The Galileo Project’s deep connections to the Mellon dynasty are evidenced by a Galileo Project press release. Dated April 26, 2024, the press release announces a large monetary gift from the Richard King Mellon Foundation that will be used to outfit a Galileo Project building, presumably to be employed in the search for evidence of extraterrestrial life. The press release states that the project “is thrilled to announce a generous grant of $575,000 from the Richard King Mellon Foundation” (“Richard King Mellon Foundation awards $575,000 to Galileo Project”). The grant, according to the press release, “will support the Galileo Project’s endeavor to establish a third observatory station, to be located in either Allegheny or Westmoreland County in Pennsylvania” (ibid). The press release continues: “The grant from the Richard King Mellon Foundation will cover instrumentation costs essential for the installation of the new observatory, as well as provide crucial support for researchers in the field to manage and operate the new facility” (ibid).

The Richard King Mellon Foundation was established in 1947 by American financier Richard King Mellon, grandson of Mellon patriarch Thomas Mellon (“Our History”). Richard “was born in Pittsburgh on June 19, 1899, the son of Richard Beatty Mellon and Jennie King Mellon” (ibid). The Richard King Mellon Foundation’s official history also states that Richard “served his country in both World Wars and in peacetime, attaining the rank of Lieutenant General, United States Army Reserve, and receiving the Distinguished Service Medal” (ibid). The Richard King Mellon Foundation website goes on to provide an impressive resume for its founder:

He was president of Mellon National Bank and for 20 years Chairman of the Board of Mellon National Bank and Trust Company; as a director, he aided the growth of many of the nation’s leading enterprises, particularly Gulf Oil Corporation and Aluminum Company of America. As President and Governor of T. Mellon and Sons, Mr. Mellon inspired and led the rebirth of Pittsburgh as a great American city; his creative energies forged the Pittsburgh Renaissance, a nationally recognized architectural, civic, social, and educational venture. (ibid)

The above description gives readers a portrait of a very industrious and philanthropic soul. What the biography, however, fails to mention is that Richard’s family was closely involved with the modern American deep state when it was in its embryonic stage. It appears that the Office of Strategic Services (OSS), the forerunner to the CIA, provided the Mellon family with an entry point into the covert side of the United States government.

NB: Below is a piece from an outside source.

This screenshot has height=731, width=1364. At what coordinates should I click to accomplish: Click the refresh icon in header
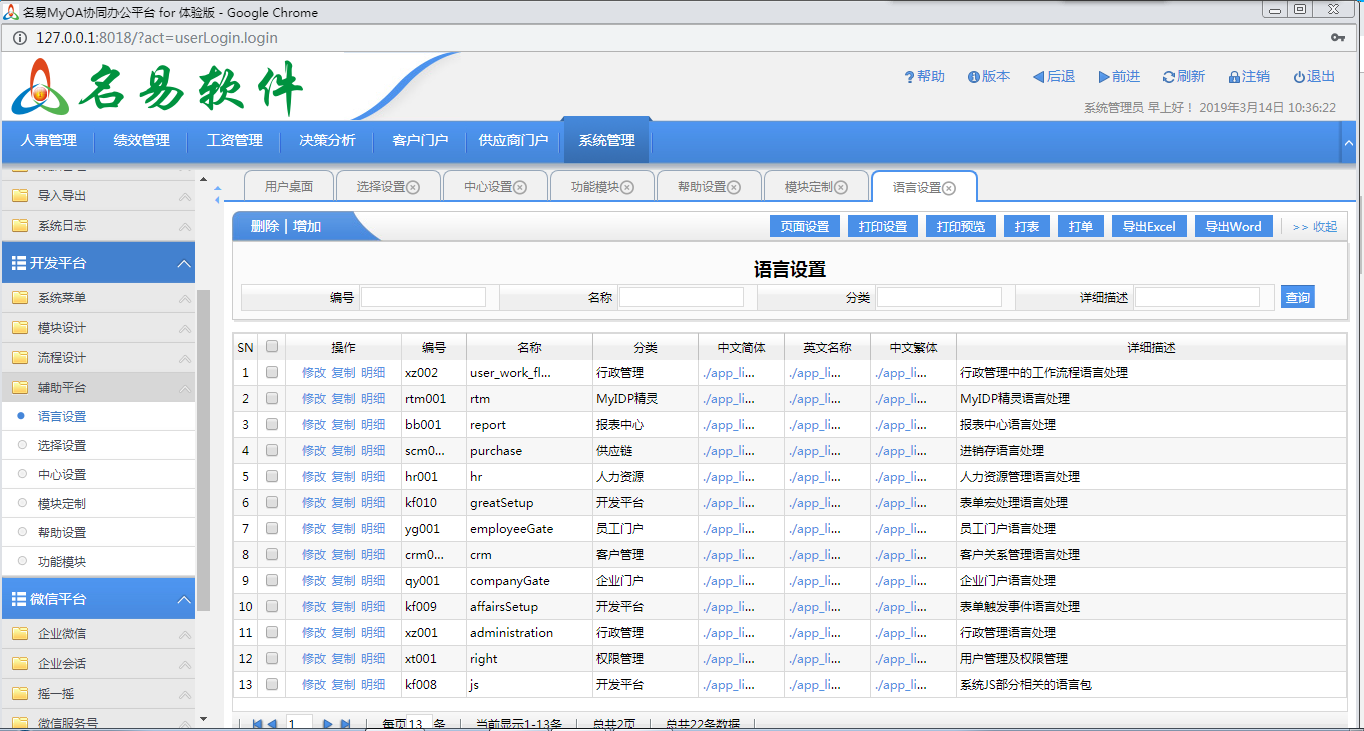[x=1168, y=77]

Author Richard Harris Smith writes:

Members of the wealthiest families in America also made their appearance in OSS. Andrew Mellon’s son Paul served as administrative officer of the Special Operation Branch in London and later as commander of the Morale Operations Branch in Luxembourg. Paul Mellon’s sister, Ailsa (once known as the world’s richest woman) was married to her brother’s commanding officer, the chief of OSS in London, David Bruce, who was the son of a U.S. senator and a millionaire in his own right. Other Mellons and Mellon in-laws held espionage posts in Madrid, Geneva, and Paris. (Richard Harris Smith 14)

Mellon involvement with the American deep state has continued to the present day with individuals like Christopher Mellon, former Deputy Assistant Secretary of Defense for Intelligence in the Clinton and George W. Bush Administrations. In addition to being a deep state actor, Christopher is also a major participant in UFO deception. His UFO trickery may include his work with the Galileo Project. Christopher is a long-time research affiliate of the Galileo Project who, according to the previously cited Galileo Project press release, “was instrumental in stewarding” the $575,000 grant from the Richard King Mellon Foundation to the Galileo Project (“Richard King Mellon Foundation awards $575,000 to Galileo Project”).

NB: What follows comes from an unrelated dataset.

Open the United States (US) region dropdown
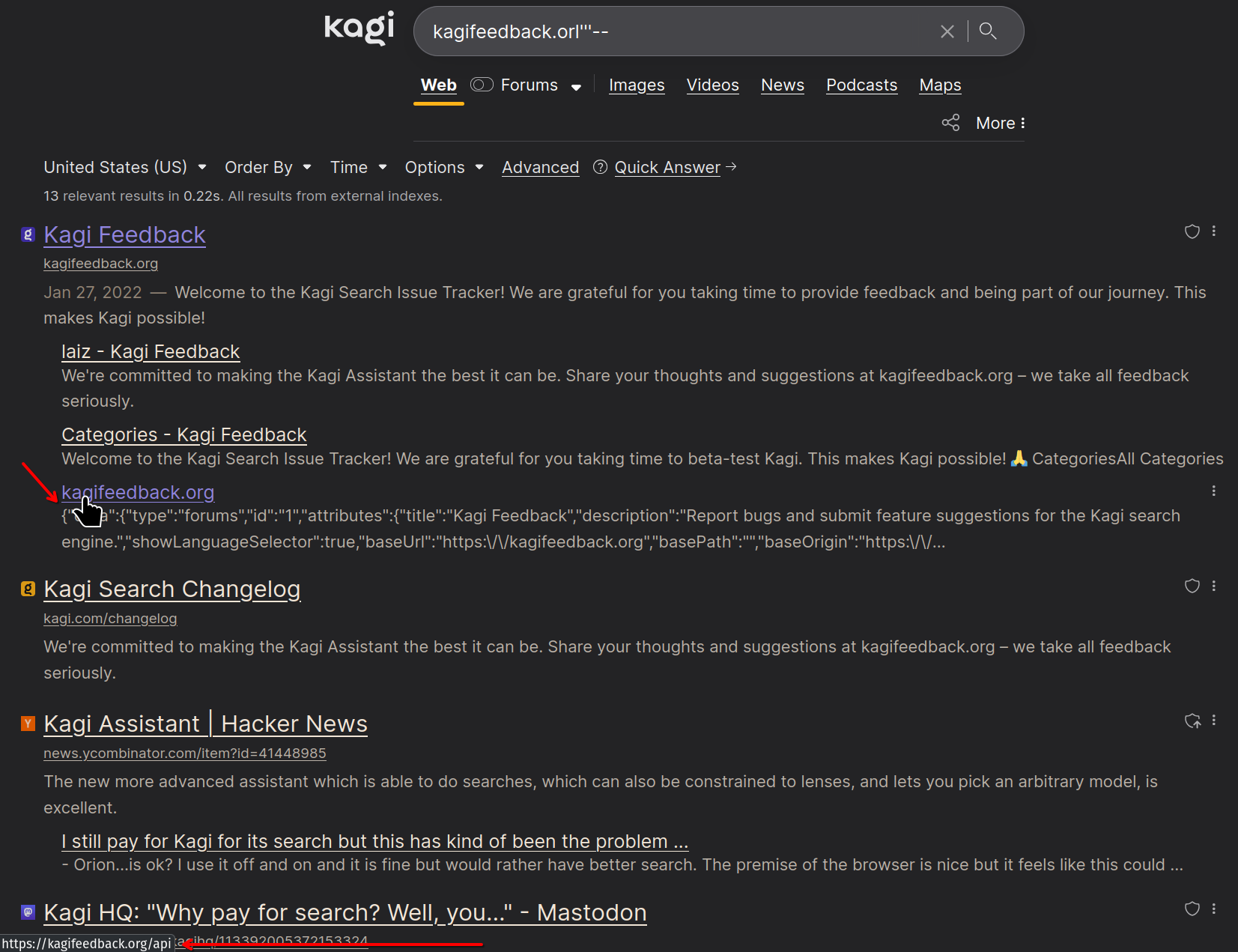 pyautogui.click(x=124, y=167)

Both left-wing and right-wing researchers recognize the fact that a militaristic trend crept into America in the early days of the Cold War. Christopher seems to be using the recent UFO disclosure psyop to make certain that America’s slide into militarism does not lose steam. Evidence supporting this contention appears in a March 9, 2018, op-ed authored by Christopher Mellon for the Washington Post. In the Op-Ed, Mellon attempts to stoke fears of hostile UFOs by citing “recent incidents involving the military and violations of U.S. airspace” (Mellon). Among those incidents, says Mellon, are two videotaped “encounters between U.S. Navy F-18 fighters and unidentified aircraft” (ibid). These incidents became part of the public record in December of 2017 when the Department of Defense (DOD) declassified the videos of the encounters (ibid). Mellon asserts that the “videos, along with observations by pilots and radar operators, appear to provide evidence of the existence of aircraft far superior to anything possessed by the United States or its allies” (ibid). The two incidents, according to Mellon, are part of a disturbing and growing trend. The former Deputy Assistant Secretary of Defense for Intelligence writes: “Defense Department officials who analyze the relevant intelligence confirm more than a dozen such incidents off the East Coast alone since 2015” (ibid).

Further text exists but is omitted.